▸ Task instructions: There is a line containing "You are a computer-use agent. The" in the records below. Repeat it and every line after it, exactly, through the final line, but no pictures.

▸ Supplied information:
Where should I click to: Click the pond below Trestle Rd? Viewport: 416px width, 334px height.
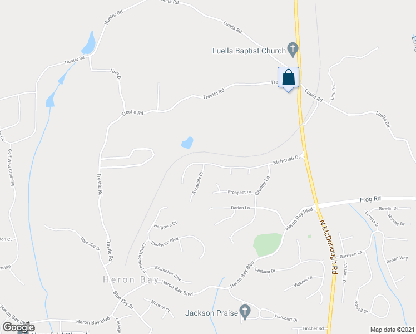click(187, 143)
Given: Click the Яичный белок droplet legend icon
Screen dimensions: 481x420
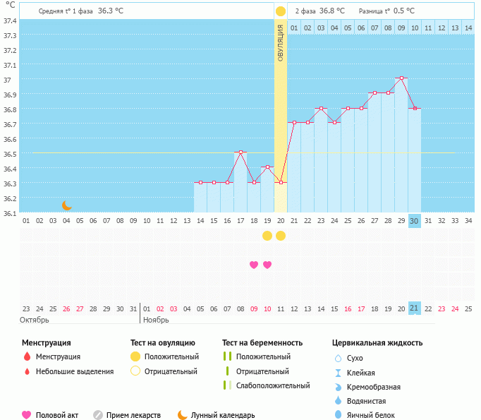Looking at the screenshot, I should 338,415.
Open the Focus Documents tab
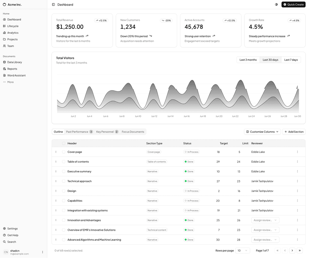 pos(132,132)
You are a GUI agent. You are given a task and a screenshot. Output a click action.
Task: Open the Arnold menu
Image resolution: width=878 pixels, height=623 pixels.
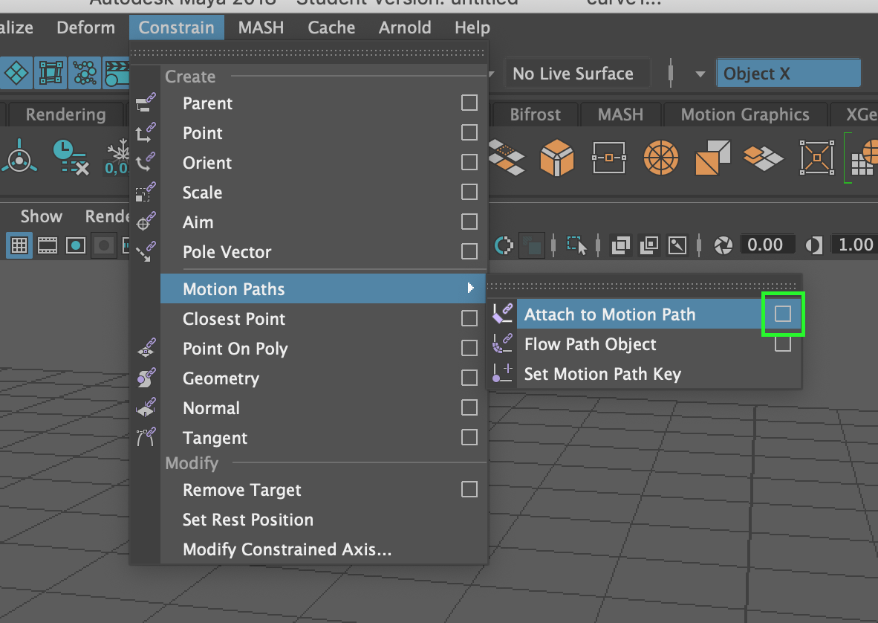pyautogui.click(x=405, y=28)
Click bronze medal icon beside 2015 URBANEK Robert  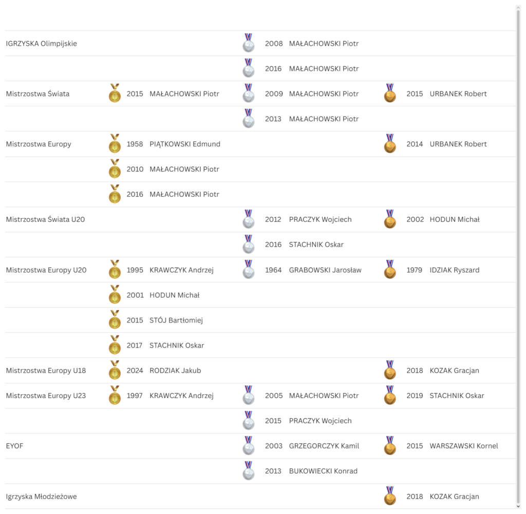coord(390,93)
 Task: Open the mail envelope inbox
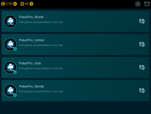147,4
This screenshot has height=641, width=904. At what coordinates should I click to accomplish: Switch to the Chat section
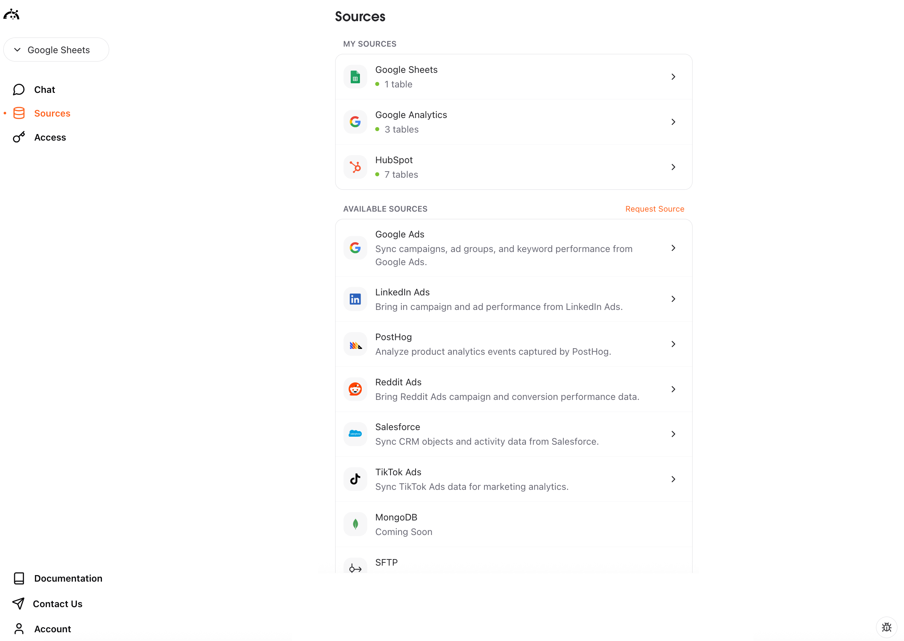pyautogui.click(x=44, y=89)
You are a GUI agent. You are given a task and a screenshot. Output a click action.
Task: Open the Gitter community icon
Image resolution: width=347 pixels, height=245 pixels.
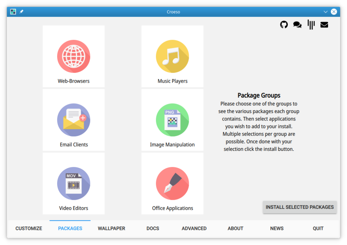(x=311, y=25)
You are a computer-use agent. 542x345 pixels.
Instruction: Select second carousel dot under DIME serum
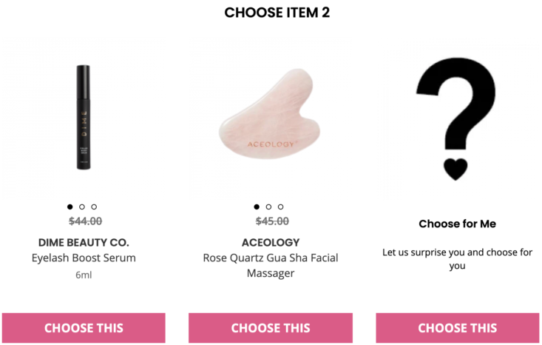click(x=82, y=207)
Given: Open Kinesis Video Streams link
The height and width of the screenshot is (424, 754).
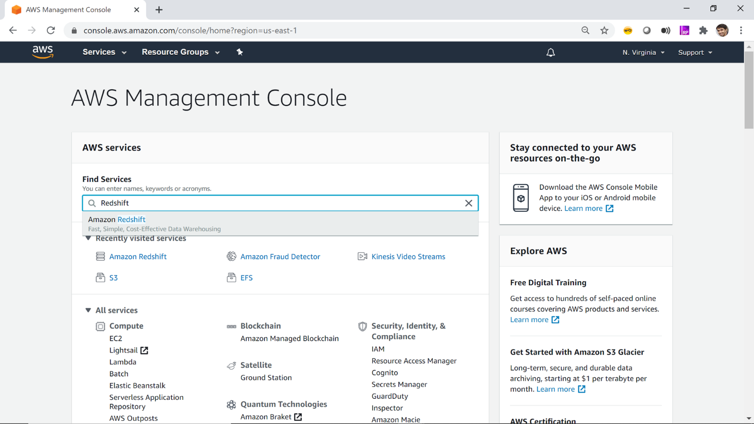Looking at the screenshot, I should [x=408, y=256].
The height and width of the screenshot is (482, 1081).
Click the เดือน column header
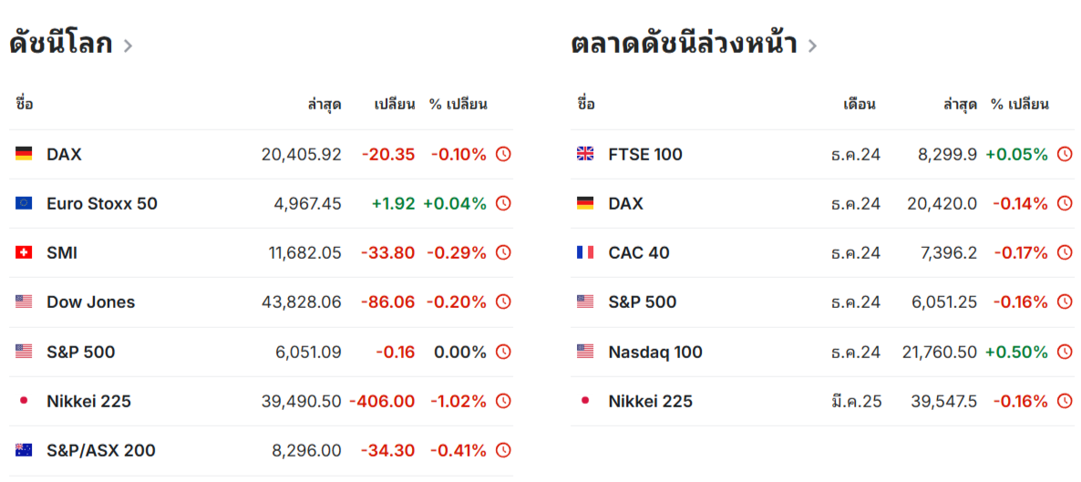coord(859,105)
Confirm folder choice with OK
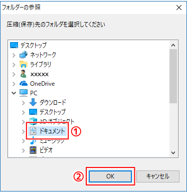The height and width of the screenshot is (192, 187). click(110, 176)
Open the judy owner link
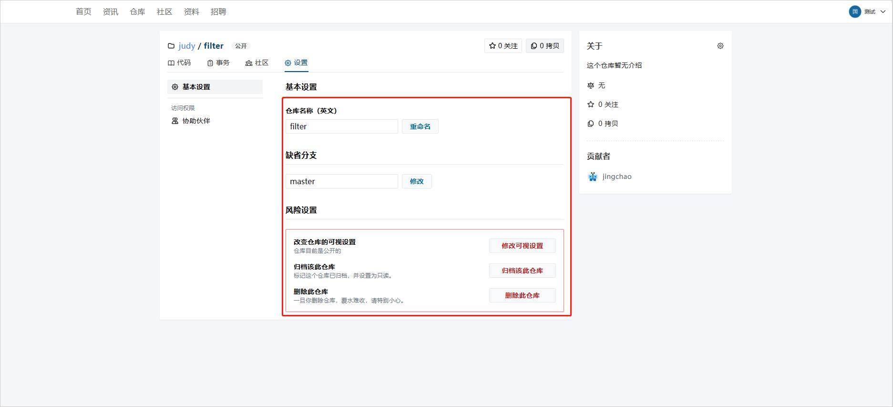 tap(187, 46)
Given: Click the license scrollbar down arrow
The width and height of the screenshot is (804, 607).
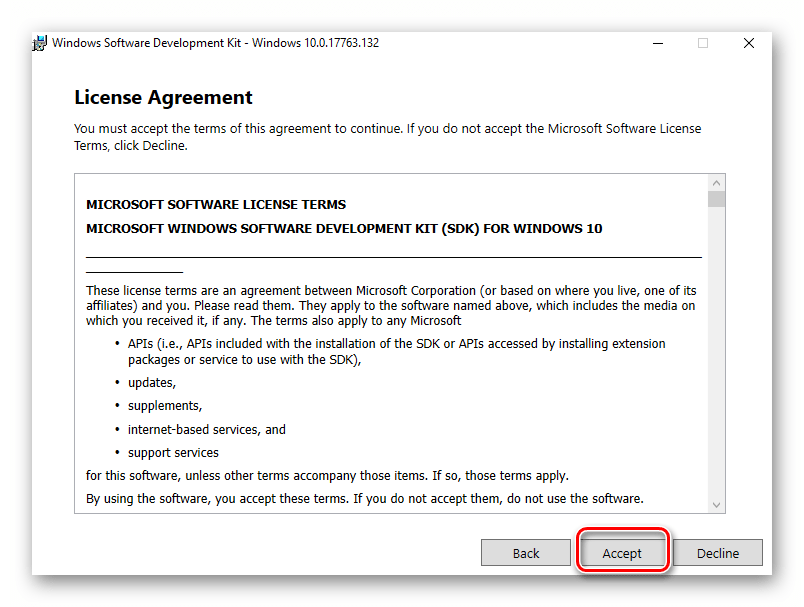Looking at the screenshot, I should [x=716, y=506].
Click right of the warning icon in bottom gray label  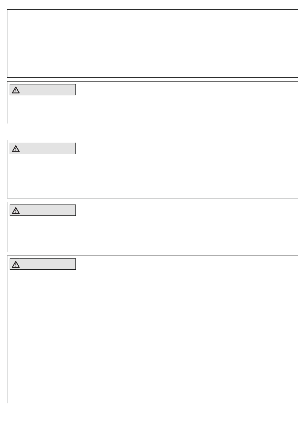pos(48,264)
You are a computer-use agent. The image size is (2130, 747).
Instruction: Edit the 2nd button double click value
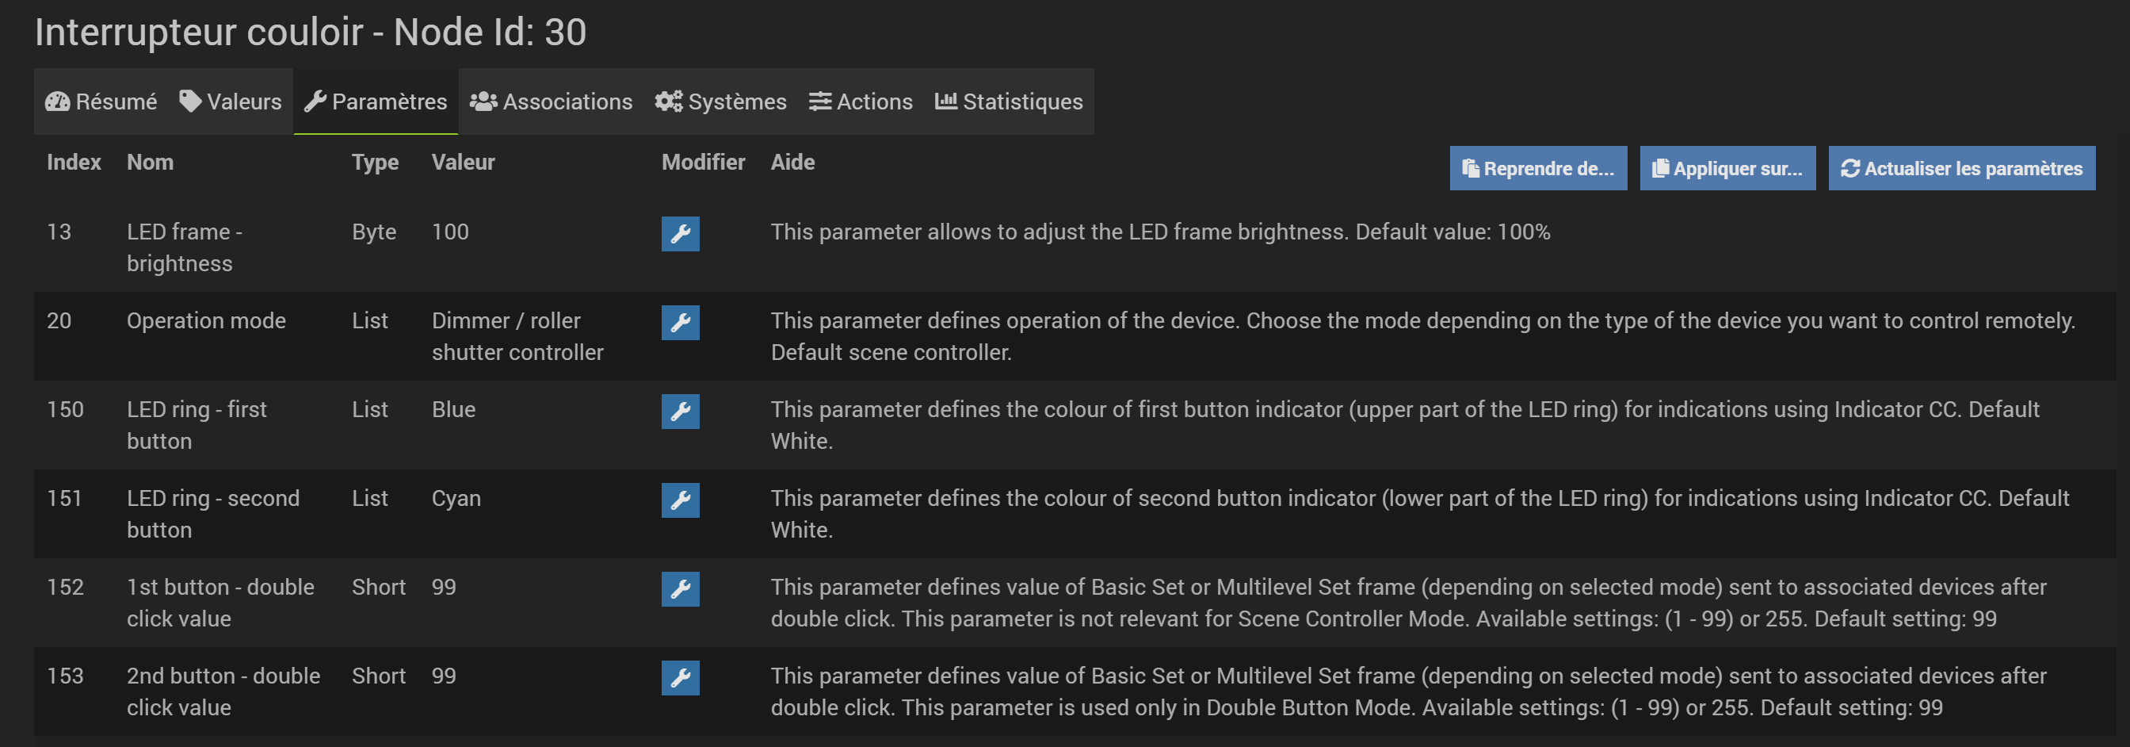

▸ Response box:
You are a computer-use agent. The image size is (2130, 747).
Instruction: Edit the 2nd button double click value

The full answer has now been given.